- WRITTEN TASK -
Based on the biography of Alberto Soggin, which award did the British Academy give him in 2007?

- DOCUMENT EXCERPT -
- Born: 10 March 1926
- Died: 27 October 2010 (aged 84)
- Occupation: biblical scholar
- Notable work: see Works
- Awards: Burkitt Medal

= Alberto Soggin =

Italian biblical scholar

Jan Alberto Soggin (10 March 1926 – 27 October 2010) was a leading Italian biblical scholar.

==Early life==
Soggin was born on 10 March 1926. He took his first degrees in law at the Sapienza University of Rome and in theology at the Waldensian Theological Seminary in Rome.

==Academic career==
He became professor for Old Testament, Hebrew, and Greek at the University of Buenos Aires, the Hebrew University of Jerusalem and then until his retirement at the Waldensian Theological Seminary and at the Sapienza. Among other things he was a fellow at Princeton Theological Seminary, at St John's College, Cambridge and at the Hebrew University. He lectured widely and published various articles and books. He was a member of the editorial board of Henoch, Vetus Testamentum and of Zeitschrift für die Alttestamentliche Wissenschaft.

In 2007, he was awarded the Burkitt Medal by the British Academy. It is granted 'in recognition of special service to Biblical Studies'.

==Death==
Soggin died on 27 October 2010.

- DATA SECTION -
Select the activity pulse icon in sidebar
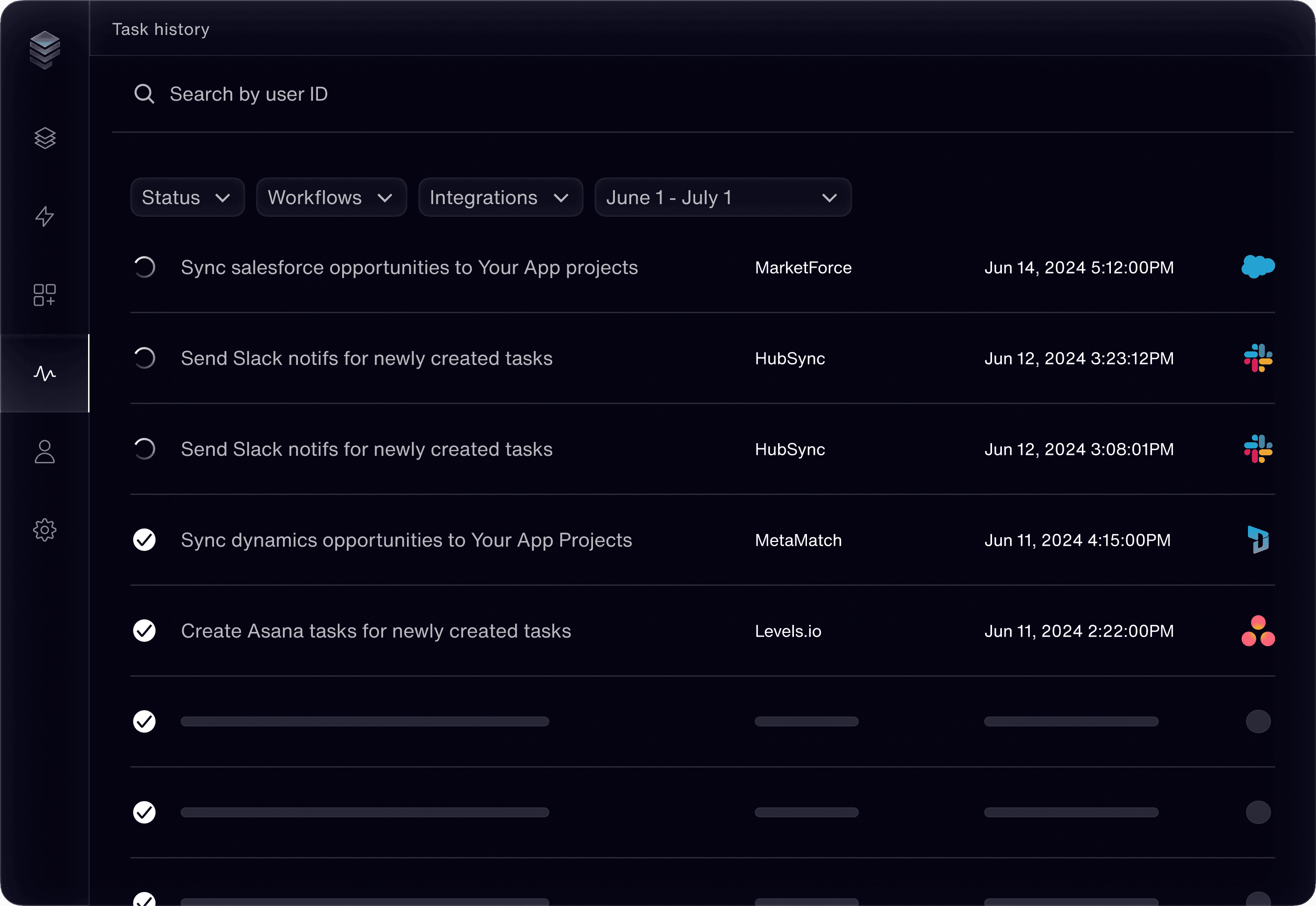click(x=45, y=373)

- ANSWER TO THE PROBLEM -
The Burkitt Medal.